Mike Bartlett’s play Love, Love, Love is a traditional three act play, with living rooms and set changes. It is a welcome surprise to find that a modern award winning playwright is still interested in writing a play like it. The time span is wide, starting with the beginning of a relationship in 1967 when Kenneth carelessly steals his straight laced friend’s girlfriend Sandra, going on to the day that the resulting relationship implodes in 1990, and finally examining the long term damage caused by the selfishness of the couple, particularly to their children in the present day. It is a merciless examination of the selfishness of the baby boomer generation and its consequences and nobody escapes blame. Yes, the parents have been lucky to be born when they were, and yes the two we are shown have certainly been selfish and self indulgent, but at some point each person has to take responsibility for their own life and their children can’t escape that fact. I really enjoyed seeing a play that sets out an argument without hectoring the audience or losing sight of the fact that its characters also need to be real and believable. There is some blistering dialogue, particularly in the very fine second act, which is fast and naturalistic and makes considerable demands on the actors. It shows us very clearly the kind of cruelty that people who know each other only too well can indulge in when a relationship goes sour, and how this can destroy the lives of children who are innocent bystanders.

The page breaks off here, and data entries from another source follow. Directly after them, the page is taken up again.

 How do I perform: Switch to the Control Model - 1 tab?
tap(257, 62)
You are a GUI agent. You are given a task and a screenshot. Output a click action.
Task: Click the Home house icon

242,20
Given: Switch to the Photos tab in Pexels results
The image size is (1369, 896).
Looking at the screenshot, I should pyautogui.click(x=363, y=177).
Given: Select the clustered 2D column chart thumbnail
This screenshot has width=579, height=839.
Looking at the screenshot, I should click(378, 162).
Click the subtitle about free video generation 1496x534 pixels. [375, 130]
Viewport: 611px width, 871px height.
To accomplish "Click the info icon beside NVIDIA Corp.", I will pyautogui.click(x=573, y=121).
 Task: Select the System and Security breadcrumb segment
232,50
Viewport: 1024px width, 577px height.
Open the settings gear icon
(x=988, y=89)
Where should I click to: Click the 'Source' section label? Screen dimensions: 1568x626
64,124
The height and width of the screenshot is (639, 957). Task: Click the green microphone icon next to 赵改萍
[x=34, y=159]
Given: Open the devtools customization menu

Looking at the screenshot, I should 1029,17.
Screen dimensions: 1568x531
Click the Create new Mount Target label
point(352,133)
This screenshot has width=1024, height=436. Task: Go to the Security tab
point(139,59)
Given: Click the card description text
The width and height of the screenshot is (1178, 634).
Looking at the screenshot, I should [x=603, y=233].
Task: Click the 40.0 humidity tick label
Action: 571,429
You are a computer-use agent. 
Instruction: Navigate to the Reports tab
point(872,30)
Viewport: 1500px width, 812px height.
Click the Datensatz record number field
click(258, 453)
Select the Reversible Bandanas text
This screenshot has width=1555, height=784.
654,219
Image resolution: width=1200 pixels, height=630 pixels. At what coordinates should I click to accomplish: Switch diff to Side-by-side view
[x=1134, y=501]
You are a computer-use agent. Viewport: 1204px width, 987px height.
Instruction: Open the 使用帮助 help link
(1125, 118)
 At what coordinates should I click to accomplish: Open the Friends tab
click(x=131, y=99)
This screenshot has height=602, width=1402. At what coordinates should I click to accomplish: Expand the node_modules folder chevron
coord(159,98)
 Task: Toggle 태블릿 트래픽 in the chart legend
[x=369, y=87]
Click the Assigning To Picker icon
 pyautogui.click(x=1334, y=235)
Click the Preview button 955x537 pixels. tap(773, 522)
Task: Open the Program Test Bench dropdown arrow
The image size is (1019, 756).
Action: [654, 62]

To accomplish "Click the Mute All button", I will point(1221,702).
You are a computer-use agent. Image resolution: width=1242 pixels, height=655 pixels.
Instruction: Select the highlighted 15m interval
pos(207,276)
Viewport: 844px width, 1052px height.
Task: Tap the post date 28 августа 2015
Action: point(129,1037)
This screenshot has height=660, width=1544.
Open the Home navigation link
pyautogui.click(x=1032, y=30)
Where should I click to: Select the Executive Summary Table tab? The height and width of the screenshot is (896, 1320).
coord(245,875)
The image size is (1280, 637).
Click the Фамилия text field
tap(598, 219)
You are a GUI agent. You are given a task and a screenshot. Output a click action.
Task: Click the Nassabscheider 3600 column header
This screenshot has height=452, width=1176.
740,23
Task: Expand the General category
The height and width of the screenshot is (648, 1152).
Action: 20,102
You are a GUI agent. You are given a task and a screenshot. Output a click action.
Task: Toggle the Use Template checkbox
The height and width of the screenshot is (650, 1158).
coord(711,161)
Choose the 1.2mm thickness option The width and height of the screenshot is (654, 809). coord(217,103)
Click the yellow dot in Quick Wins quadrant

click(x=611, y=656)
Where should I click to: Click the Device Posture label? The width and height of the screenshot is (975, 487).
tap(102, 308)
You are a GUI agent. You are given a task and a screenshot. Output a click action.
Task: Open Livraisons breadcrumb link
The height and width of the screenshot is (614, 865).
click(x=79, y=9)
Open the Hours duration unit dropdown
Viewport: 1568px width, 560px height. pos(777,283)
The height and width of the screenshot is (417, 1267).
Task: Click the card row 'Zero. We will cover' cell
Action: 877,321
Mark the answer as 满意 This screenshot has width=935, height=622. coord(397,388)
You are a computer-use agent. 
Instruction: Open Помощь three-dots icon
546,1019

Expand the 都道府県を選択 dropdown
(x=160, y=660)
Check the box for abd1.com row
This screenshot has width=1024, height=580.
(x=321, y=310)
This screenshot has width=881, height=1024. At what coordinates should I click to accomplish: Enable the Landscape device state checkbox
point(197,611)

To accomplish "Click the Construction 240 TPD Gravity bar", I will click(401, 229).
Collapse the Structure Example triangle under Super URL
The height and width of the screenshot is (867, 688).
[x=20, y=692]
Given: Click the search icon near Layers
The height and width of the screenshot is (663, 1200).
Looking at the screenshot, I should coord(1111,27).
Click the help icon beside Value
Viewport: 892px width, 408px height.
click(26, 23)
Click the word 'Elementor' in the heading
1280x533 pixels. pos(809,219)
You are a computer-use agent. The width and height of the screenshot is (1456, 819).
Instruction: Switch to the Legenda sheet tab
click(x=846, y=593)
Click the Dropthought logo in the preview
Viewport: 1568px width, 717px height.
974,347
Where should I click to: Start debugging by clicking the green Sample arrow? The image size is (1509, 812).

Dialogue as good as this is a gift for actors, so long as they are up to it, and this is a very good cast indeed who rise to the occasion with great panache. The central couple, Kenneth and Sandra, are a fascinating pair of middle class monsters. They are a good match for each other, both wilful, self indulgent and selfish, seeming to be completely unaware of the damage that they are causing to those around them, and blind to the needs of their children. They will survive, their kind always do, but it will be at someone else’s expense. Ben Addis and Lisa Jackson have great rapport as Kenneth and Sandra and they play off each other with great speed and accuracy. They could take on the roles of George and Martha in Who’s Afraid of Virginia Woolf with no trouble at all. Their daughter Rose is a trier, a good girl who wants to please, driven to extremes by the fact that her parents don’t seem to notice or care much however hard she works, or whatever she does. She is screaming out for someone to take an interest in her but nobody even bothers to remember what she is doing let alone care about it. Rosie Wyatt gives a fine performance, particularly as the sixteen year old Rose in the second act. Her younger brother Jamie is brighter and sharper than his sister. The lack of guidance and understanding from his parents leads him to opt out. He is content, in collusion with his father, to slob around and achieve little. It is a waste of a life, and you wouldn’t want to see the results of his behaviour when he reaches middle age. James Barrett does a good job and makes the most of a part where he is not given quite so much to work with as the other characters. A lot has to go unsaid.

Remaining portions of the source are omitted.